- _WHAT YOU SHOULD DO_: Go through the records below and show every line with the string "search".
===== SUPPLIED DATA =====
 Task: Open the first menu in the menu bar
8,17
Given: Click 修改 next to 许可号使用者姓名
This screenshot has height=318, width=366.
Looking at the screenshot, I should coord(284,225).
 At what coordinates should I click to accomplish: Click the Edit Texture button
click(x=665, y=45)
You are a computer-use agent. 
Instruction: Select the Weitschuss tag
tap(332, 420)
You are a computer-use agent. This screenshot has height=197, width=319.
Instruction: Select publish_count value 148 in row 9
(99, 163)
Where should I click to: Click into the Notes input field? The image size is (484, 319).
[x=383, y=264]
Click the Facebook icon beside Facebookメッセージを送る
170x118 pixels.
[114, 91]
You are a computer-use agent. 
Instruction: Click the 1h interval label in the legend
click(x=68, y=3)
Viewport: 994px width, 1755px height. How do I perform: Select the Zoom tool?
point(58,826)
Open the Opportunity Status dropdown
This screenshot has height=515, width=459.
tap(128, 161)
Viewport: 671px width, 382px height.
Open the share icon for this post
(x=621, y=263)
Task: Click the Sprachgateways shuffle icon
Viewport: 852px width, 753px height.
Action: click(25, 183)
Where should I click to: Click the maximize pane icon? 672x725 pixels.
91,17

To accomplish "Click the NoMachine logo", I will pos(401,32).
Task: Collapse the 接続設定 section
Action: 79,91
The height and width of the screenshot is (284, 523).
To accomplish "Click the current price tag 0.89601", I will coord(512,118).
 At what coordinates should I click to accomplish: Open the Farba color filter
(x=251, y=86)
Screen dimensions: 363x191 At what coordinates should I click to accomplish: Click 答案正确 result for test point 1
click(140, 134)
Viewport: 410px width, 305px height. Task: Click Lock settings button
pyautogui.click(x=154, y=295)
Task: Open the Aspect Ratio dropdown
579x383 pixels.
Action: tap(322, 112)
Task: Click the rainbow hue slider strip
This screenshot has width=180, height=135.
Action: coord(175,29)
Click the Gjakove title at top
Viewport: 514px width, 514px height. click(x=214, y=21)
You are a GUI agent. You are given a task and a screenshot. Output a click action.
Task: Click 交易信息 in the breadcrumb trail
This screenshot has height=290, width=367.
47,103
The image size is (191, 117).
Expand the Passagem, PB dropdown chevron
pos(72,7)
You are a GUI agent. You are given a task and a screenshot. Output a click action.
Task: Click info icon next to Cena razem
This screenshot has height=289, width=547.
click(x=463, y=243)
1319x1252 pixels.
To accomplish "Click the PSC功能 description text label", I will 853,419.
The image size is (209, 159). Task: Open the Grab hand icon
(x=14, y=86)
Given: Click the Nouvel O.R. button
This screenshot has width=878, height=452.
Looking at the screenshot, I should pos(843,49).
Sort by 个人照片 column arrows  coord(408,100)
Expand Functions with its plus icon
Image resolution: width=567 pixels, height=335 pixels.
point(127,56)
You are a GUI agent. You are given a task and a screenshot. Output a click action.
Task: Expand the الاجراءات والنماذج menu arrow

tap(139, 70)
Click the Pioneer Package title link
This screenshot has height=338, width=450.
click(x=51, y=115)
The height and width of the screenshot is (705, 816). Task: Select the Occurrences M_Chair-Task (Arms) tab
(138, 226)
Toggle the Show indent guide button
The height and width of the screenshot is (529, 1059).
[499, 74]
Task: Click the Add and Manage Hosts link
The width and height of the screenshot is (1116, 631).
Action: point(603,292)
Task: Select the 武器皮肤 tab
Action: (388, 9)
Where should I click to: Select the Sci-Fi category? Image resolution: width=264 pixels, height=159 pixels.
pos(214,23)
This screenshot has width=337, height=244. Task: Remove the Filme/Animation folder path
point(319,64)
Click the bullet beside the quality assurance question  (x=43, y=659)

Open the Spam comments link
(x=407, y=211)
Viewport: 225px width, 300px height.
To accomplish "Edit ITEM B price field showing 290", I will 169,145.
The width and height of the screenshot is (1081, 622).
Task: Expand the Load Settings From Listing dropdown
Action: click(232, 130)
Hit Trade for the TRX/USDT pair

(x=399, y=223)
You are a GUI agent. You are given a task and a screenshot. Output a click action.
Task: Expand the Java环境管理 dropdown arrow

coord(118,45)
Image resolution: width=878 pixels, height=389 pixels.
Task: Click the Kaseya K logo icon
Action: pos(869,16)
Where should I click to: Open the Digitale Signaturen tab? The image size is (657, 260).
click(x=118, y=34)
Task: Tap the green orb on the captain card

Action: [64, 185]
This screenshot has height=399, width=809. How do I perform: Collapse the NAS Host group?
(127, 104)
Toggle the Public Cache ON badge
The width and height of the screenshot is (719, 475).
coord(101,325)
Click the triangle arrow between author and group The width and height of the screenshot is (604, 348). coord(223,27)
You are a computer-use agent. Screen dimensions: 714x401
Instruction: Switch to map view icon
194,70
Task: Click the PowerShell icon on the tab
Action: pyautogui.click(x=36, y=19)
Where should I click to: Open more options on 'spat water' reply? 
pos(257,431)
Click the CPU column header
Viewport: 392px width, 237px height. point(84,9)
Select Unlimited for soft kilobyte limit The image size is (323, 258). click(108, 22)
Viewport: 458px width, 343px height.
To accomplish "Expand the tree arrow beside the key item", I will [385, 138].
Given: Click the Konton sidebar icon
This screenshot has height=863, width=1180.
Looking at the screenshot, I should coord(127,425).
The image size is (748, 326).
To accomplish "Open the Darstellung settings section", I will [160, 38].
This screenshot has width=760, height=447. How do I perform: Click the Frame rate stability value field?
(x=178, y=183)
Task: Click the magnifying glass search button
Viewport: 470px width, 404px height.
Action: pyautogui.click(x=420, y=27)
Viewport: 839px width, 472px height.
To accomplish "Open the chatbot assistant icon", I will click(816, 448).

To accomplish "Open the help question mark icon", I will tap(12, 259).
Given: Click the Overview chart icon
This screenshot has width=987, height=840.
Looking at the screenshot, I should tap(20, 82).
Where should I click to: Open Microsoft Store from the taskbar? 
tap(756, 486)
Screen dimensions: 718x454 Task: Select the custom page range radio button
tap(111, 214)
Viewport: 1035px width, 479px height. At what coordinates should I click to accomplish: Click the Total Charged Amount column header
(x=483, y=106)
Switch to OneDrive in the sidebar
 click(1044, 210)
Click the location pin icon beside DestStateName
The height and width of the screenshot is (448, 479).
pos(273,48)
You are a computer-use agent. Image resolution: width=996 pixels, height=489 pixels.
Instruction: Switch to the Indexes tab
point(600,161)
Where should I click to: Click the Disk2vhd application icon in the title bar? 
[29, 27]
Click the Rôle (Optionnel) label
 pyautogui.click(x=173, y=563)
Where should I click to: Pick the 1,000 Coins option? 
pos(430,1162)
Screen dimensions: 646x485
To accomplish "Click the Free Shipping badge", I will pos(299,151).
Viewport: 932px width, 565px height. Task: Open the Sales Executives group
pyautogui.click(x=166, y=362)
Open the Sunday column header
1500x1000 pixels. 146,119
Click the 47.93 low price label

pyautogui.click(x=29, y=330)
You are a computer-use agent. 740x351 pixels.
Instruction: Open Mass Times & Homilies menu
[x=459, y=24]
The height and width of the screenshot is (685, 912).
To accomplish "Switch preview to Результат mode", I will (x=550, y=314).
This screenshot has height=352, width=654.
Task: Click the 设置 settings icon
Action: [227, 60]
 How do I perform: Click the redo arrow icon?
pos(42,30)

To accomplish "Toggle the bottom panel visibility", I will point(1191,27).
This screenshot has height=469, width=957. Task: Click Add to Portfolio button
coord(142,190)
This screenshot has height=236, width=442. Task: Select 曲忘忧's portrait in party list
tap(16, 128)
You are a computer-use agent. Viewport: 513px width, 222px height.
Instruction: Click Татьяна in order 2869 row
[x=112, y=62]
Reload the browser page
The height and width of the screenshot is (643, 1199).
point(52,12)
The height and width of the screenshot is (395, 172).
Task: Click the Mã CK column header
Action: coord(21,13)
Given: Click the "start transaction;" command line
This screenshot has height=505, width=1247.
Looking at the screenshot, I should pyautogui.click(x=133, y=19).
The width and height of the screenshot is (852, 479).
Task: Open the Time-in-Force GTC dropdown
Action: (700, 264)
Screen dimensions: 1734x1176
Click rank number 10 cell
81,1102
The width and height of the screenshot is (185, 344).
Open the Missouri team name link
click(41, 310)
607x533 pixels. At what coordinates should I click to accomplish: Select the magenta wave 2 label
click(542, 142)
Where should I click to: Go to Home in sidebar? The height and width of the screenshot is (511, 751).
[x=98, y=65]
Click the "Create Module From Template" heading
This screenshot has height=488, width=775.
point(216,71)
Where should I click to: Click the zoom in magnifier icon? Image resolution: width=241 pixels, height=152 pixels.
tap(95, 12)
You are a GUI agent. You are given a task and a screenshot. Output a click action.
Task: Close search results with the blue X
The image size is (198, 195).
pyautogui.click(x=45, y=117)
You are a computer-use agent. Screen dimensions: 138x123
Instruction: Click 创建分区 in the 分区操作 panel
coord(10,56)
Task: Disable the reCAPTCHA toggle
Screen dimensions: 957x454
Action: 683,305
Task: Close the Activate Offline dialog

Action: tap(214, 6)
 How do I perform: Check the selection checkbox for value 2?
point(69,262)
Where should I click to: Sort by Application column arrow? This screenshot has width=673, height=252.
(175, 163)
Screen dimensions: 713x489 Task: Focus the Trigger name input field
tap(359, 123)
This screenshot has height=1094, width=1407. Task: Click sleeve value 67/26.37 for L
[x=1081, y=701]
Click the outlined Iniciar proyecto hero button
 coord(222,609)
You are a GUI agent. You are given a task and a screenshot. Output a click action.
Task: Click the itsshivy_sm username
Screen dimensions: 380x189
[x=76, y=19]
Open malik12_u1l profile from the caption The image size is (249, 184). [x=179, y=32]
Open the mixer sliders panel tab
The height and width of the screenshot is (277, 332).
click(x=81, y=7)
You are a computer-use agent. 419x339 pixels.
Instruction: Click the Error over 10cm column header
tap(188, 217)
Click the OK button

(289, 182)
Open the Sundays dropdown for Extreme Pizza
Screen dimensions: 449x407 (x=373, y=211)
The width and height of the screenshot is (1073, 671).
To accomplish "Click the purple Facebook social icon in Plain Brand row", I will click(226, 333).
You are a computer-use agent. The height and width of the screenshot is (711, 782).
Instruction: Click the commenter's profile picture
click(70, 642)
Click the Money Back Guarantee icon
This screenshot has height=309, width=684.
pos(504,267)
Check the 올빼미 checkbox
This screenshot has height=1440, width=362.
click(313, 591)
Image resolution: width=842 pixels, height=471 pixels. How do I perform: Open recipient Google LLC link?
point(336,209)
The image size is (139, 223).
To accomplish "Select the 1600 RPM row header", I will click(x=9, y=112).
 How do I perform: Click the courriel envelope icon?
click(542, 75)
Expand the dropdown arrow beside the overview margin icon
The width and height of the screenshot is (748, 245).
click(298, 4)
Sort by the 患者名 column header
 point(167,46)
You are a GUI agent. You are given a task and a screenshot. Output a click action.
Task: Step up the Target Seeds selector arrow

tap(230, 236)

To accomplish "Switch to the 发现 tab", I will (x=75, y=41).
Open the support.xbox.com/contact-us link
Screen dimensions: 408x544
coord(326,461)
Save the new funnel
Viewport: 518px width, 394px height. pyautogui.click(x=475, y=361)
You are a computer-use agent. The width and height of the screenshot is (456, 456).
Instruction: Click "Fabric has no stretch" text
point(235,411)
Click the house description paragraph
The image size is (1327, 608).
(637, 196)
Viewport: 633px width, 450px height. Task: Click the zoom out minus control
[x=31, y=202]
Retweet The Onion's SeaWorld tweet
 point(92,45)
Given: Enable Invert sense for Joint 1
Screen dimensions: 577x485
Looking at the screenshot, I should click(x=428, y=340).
=====
- _FINISHED EXERCISE_:
Task: Click the magnifying glass search button
Task: Close search results with the blue X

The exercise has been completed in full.